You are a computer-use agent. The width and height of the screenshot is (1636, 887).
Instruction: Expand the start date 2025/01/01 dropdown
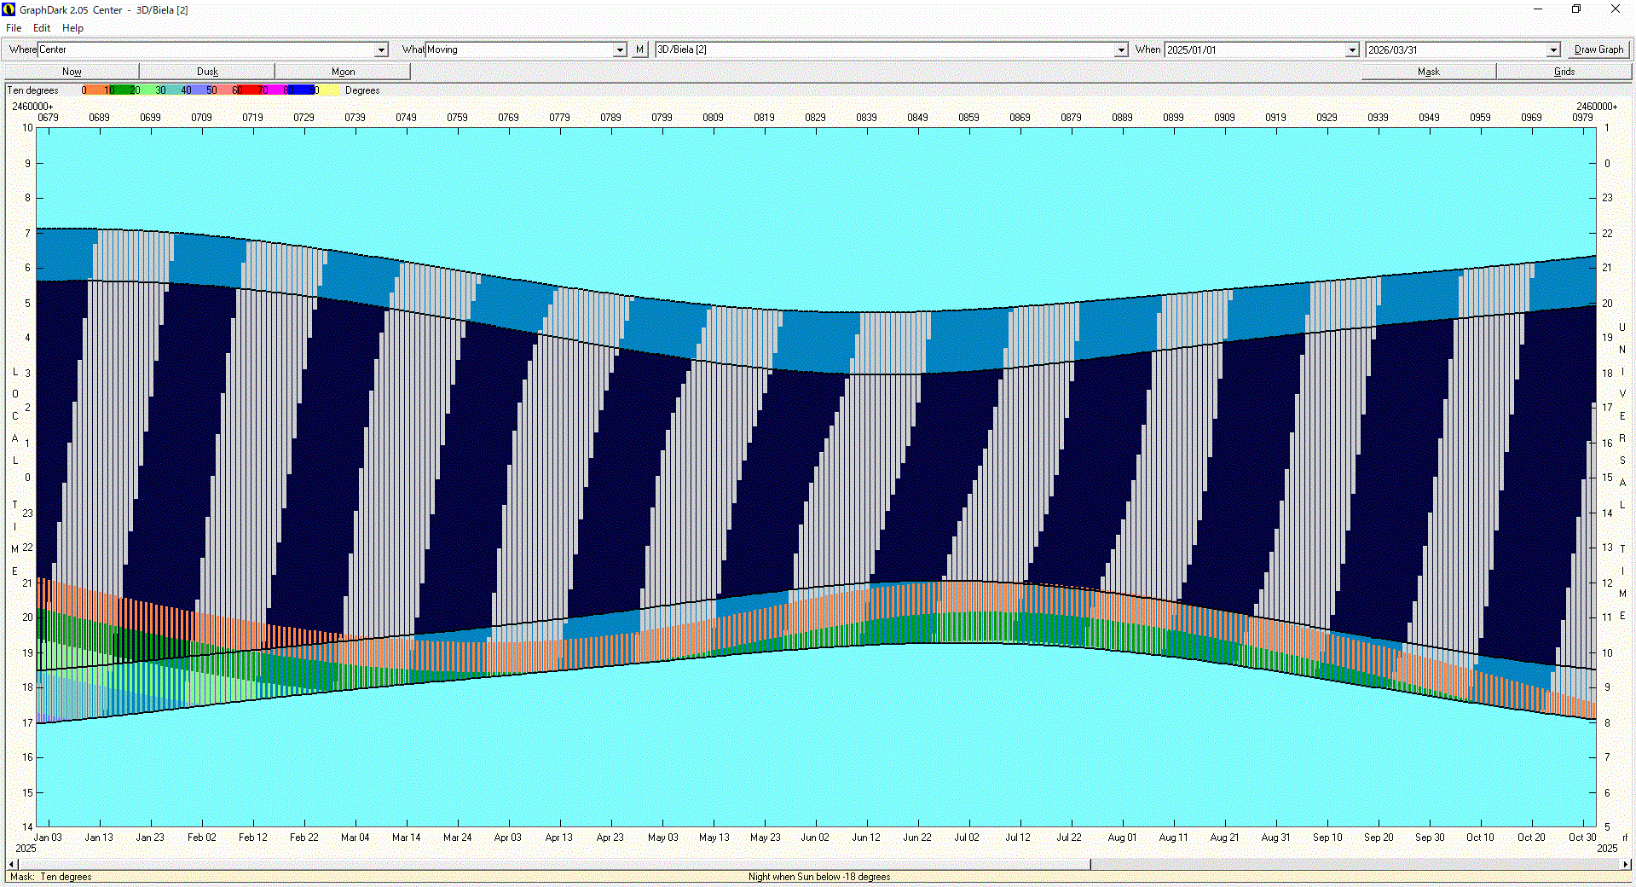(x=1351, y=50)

---

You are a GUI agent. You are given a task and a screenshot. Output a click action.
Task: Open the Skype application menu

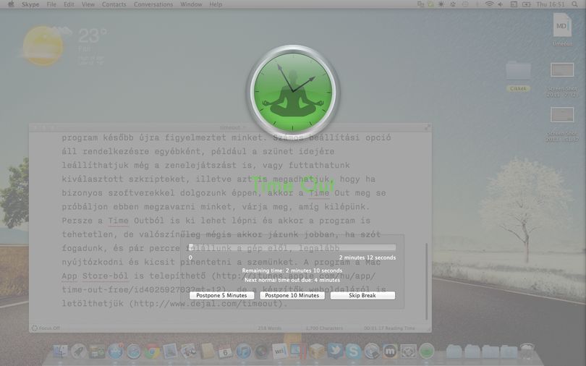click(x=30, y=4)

==

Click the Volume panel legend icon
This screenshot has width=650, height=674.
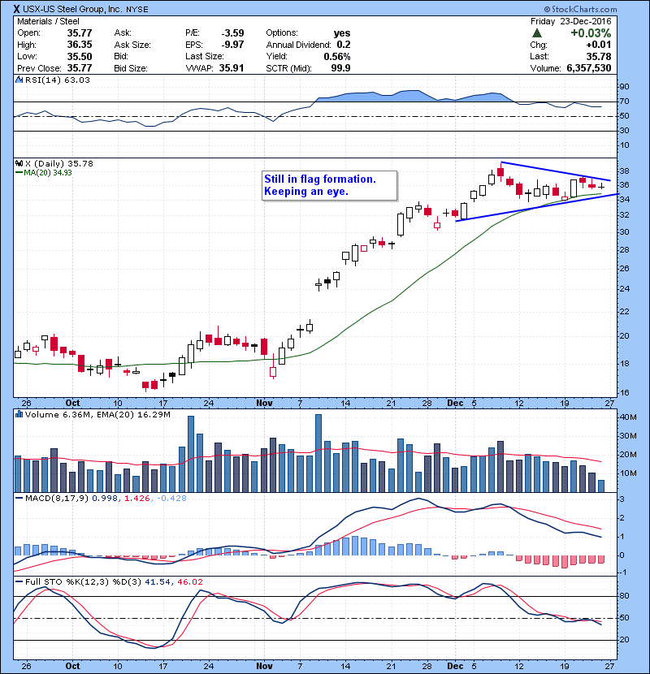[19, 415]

Exercise requirements: Would you return all lines from the preceding listing that contain the word "agent"?

Reply to the exercise:
You are a computer-use agent. The width and height of the screenshot is (1636, 887).
You are a GUI agent. You are given a task and a screenshot. Output a click action.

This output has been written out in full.